From the entries below, count the lines with "agent". Write only the count.
------------------------------------------------
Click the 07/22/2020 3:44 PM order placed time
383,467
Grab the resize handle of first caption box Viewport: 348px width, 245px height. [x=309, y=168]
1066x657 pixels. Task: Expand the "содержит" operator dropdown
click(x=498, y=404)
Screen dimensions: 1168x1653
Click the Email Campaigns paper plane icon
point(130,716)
------------------------------------------------
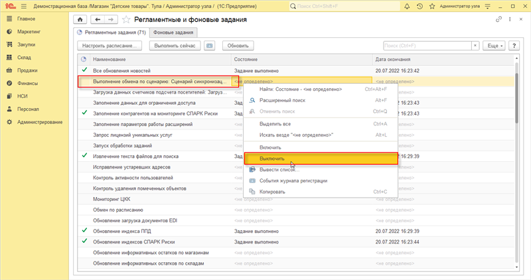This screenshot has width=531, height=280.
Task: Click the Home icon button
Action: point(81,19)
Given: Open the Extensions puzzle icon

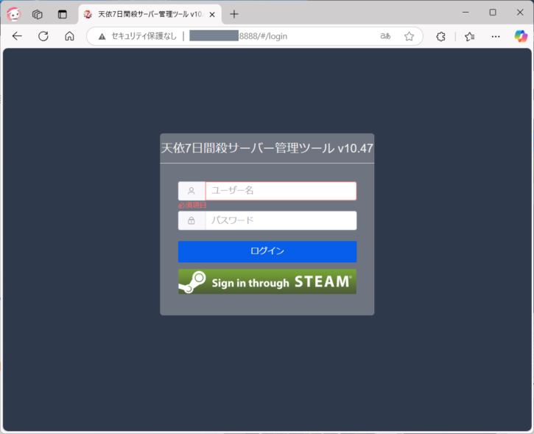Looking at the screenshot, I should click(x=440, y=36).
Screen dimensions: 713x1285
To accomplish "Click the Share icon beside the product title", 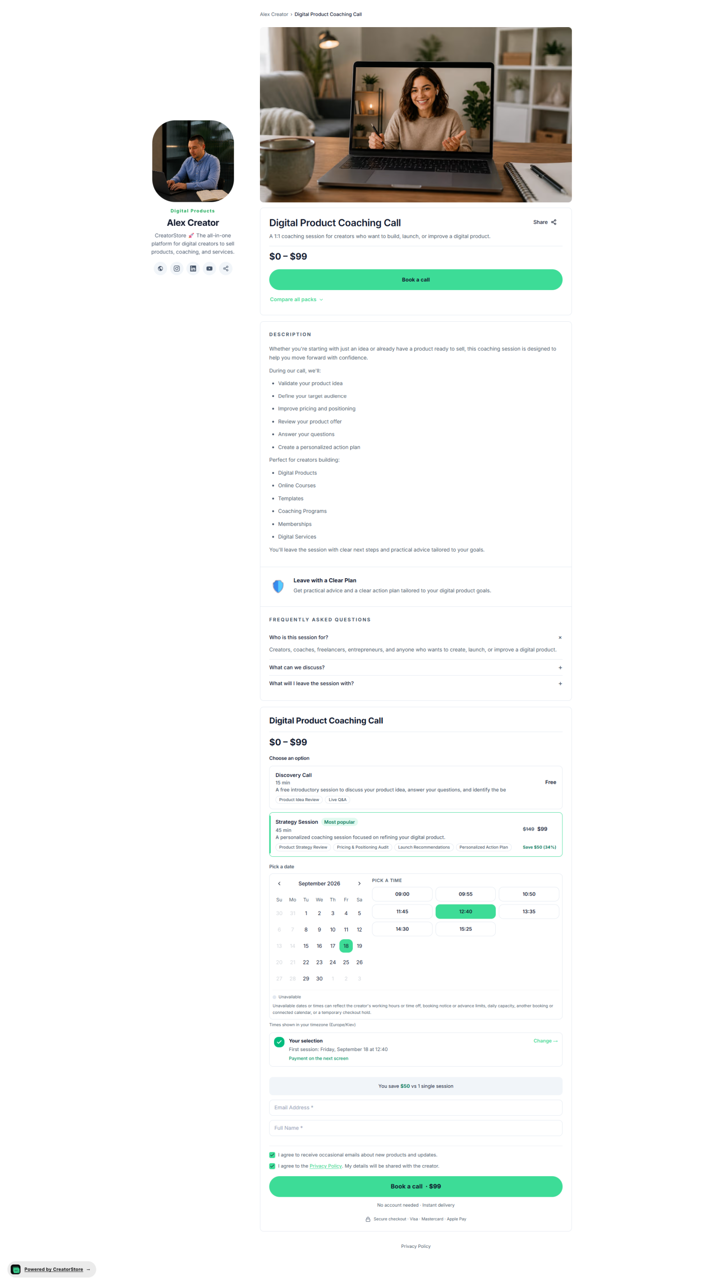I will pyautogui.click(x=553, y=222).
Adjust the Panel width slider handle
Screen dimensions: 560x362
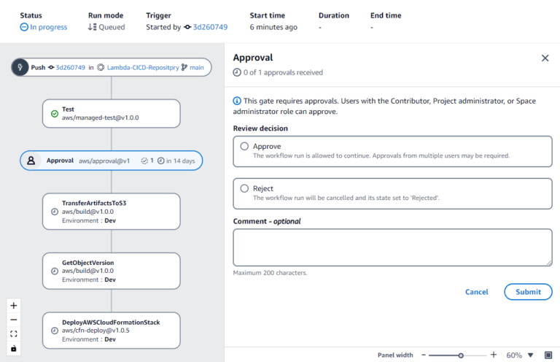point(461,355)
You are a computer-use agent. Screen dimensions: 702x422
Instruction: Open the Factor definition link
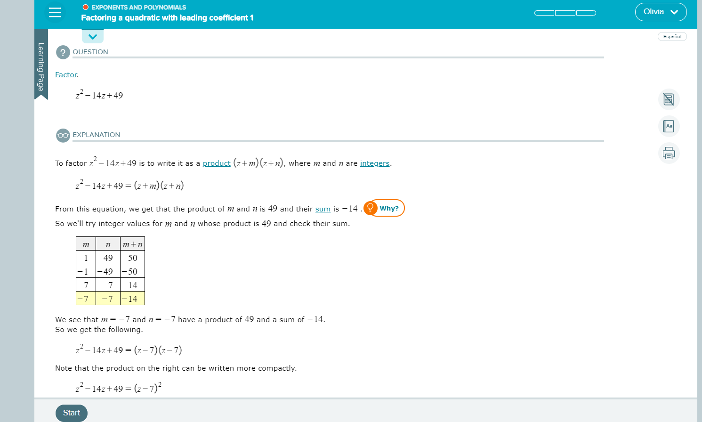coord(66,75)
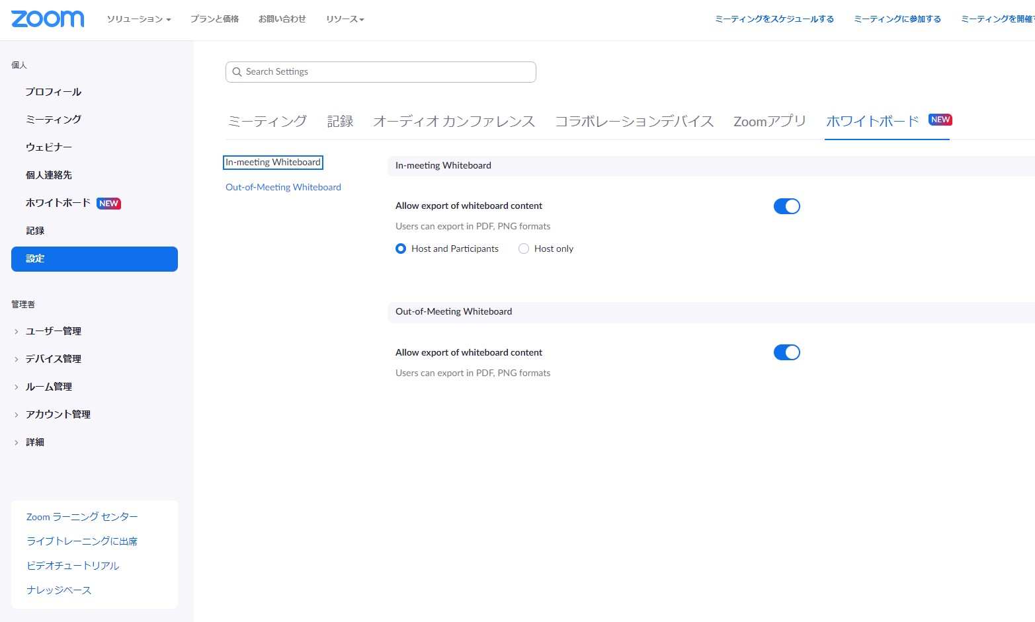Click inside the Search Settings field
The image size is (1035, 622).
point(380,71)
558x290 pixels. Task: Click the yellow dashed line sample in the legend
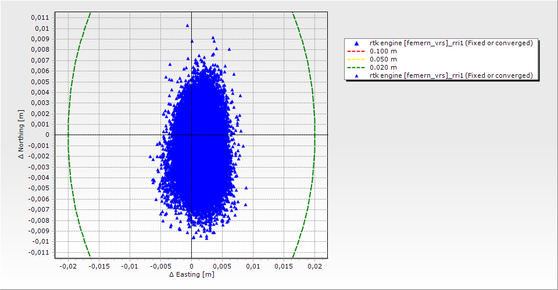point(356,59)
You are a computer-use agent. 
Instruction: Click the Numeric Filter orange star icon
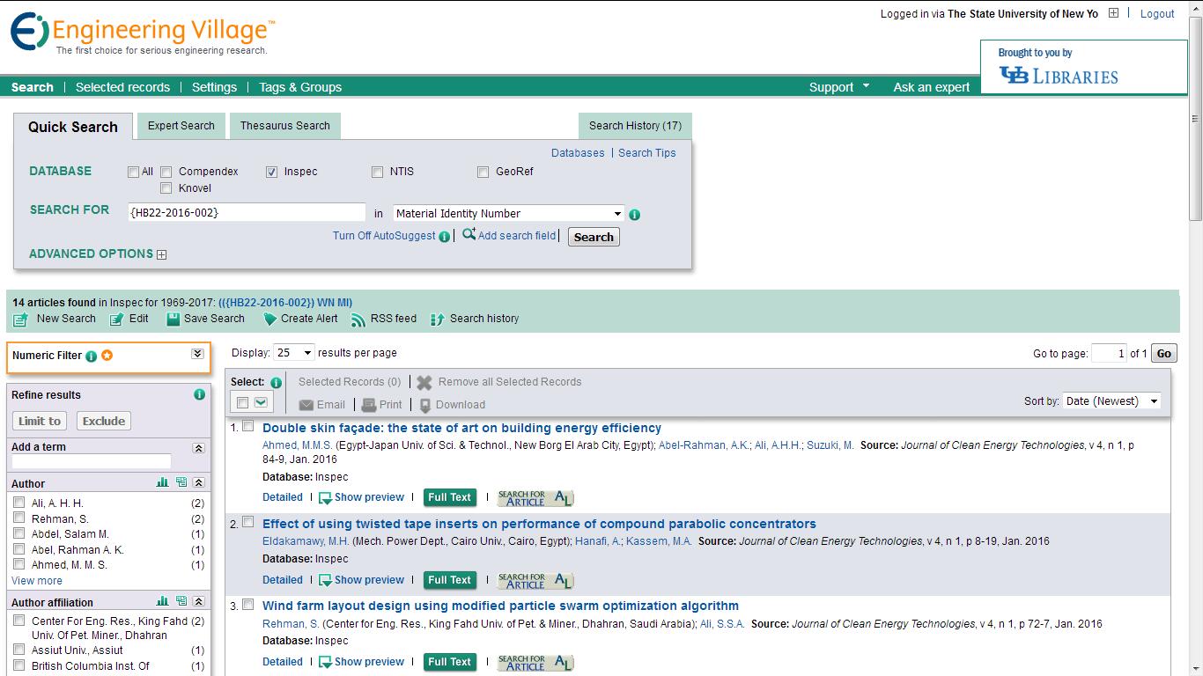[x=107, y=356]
------------------------------------------------
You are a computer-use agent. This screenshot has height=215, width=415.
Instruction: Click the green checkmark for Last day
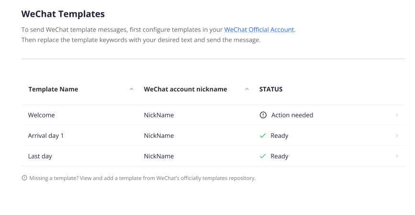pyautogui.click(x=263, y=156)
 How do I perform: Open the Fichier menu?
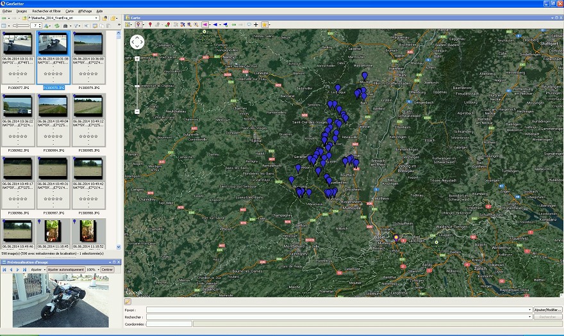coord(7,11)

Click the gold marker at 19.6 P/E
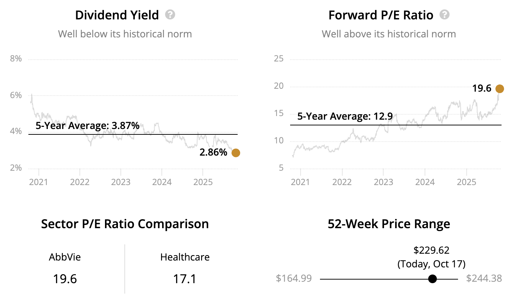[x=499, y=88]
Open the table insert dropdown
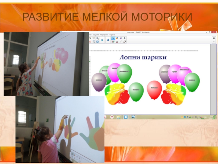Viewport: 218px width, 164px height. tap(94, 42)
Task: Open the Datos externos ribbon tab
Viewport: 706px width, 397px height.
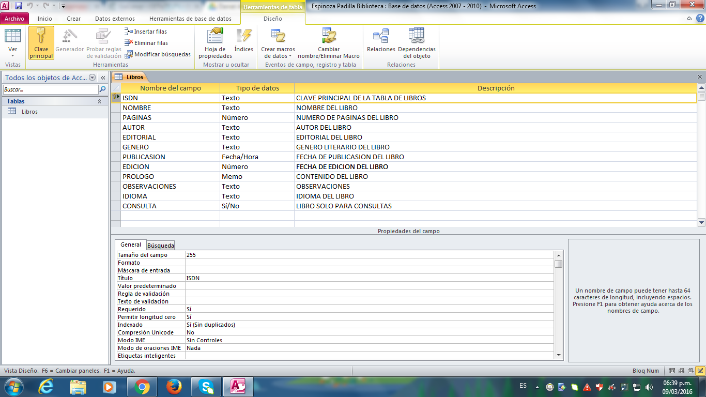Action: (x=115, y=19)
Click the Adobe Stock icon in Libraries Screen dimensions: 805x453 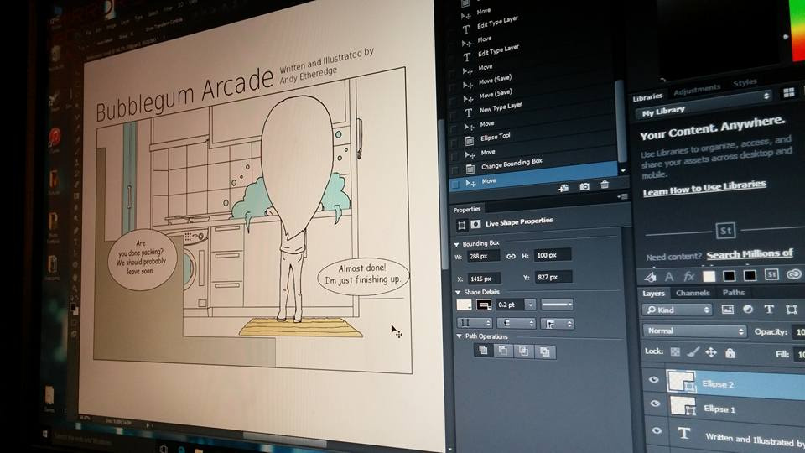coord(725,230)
------------------------------------------------
§ **SOLUTION TO THIS PROBLEM**:
3